Между тем было бы полезно его иметь.
* * *
Вот рассказ некоего Р., киевлянина, которого Киев хорошо знает. По-моему, он старик честный, не глупый, хотя и не очень интеллигентный. Вот что он рассказывал:
— Перед тем, как Государь-Император и Государыня-Императрица и Петр Аркадьевич Столыпин должны были приехать в Киев, за несколько дней получаю я телеграмму: «Григорий Ефимович у вас будет жить на квартире…» Я с Распутиным до этого времени не был знаком и не очень был рад, скажу вам по правде. Во-первых, и так много лишнего беспокойства, а у меня забот, вы сами знаете, было много… Потому что я, как председатель, при проезде Государя должен был со своими молодцами распоряжаться, чтобы все было как надо… А тут еще Распутин… А кроме того, сами вы изволите знать, что про него рассказывают, а у меня жена, вы знаете… Но, думаю, делать нечего, нельзя не принять… Приехал… Ничего… хорошо себя держит, прилично. Простой человек, всех на «ты» называет… Я его принял как мог, он мне сейчас говорит: «Ты, милый человек, мне сейчас хлопочи самое как есть первое место, чтобы при проезде Государя быть».

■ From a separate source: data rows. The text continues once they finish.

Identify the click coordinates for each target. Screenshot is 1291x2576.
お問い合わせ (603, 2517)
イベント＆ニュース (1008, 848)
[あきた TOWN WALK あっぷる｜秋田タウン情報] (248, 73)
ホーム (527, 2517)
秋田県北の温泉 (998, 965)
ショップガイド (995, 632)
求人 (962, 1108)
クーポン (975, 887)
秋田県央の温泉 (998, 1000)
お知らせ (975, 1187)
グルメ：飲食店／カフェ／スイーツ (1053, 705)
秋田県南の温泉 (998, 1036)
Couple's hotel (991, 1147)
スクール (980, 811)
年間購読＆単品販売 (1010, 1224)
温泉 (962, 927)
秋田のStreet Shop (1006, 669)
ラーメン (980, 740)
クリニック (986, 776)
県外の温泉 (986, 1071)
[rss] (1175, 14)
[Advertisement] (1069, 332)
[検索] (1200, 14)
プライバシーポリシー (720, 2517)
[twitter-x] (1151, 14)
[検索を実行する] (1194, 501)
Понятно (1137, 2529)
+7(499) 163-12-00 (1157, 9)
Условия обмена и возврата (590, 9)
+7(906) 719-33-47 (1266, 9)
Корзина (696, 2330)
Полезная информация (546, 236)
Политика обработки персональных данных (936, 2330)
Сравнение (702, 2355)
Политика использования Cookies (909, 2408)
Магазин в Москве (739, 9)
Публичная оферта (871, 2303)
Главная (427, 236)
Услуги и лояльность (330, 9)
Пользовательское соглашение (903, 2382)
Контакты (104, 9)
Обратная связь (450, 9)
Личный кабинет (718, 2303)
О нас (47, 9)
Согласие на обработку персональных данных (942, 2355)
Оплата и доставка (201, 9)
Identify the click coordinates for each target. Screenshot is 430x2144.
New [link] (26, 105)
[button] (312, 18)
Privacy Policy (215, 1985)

Ну вот… поставили меня с моими молодцами на Александровской, около музея, в первом ряду… Среди них я Григория Ефимовича поставил. И молодцам моим сказал, чтобы смотреть за ним, как есть… А я хорошо знал, что уж кого-кого, а нас Государь заметит. Потому мои молодцы так уж были выучены, как крикнут «ура», так уж невозможно не оглянуться… От сердца кричат — все разом… Так оно и было. Вот едет коляска, и как мои молодцы гаркнули, Государь и Государыня оба обернулись… И тут Государыня Григория Ефимовича узнала, поклонилась… А он, Григорий Ефимович, как только царский экипаж стал подъезжать, так стал в воздухе руками водить…
— Благословлять?..
— Да, вроде как благословлять… Стоит во весь рост в первом ряду, руками водит, водит… Но ничего, проехали… В тот же день явился ко мне на квартиру какой-то офицер от Государыни к Григорию Ефимовичу: просят, мол, Их Величество Григория Ефимовича пожаловать. А он спрашивает: «А дежурный кто?» Тот сказал. Тогда Григорий Ефимович рассердился: «Скажи матушке-Царице — не пойду сегодня… Этот дежурный — собака. А завтра приду — скажи…» Ну вот, ничего больше вам рассказать не могу… Жил у меня прилично… потом, как все кончилось, очень благодарил и поехал себе… простой человек, и ничего в нем замечательного не нахожу…
* * *
А вот рассказ о том же событии, но совсем в других тонах.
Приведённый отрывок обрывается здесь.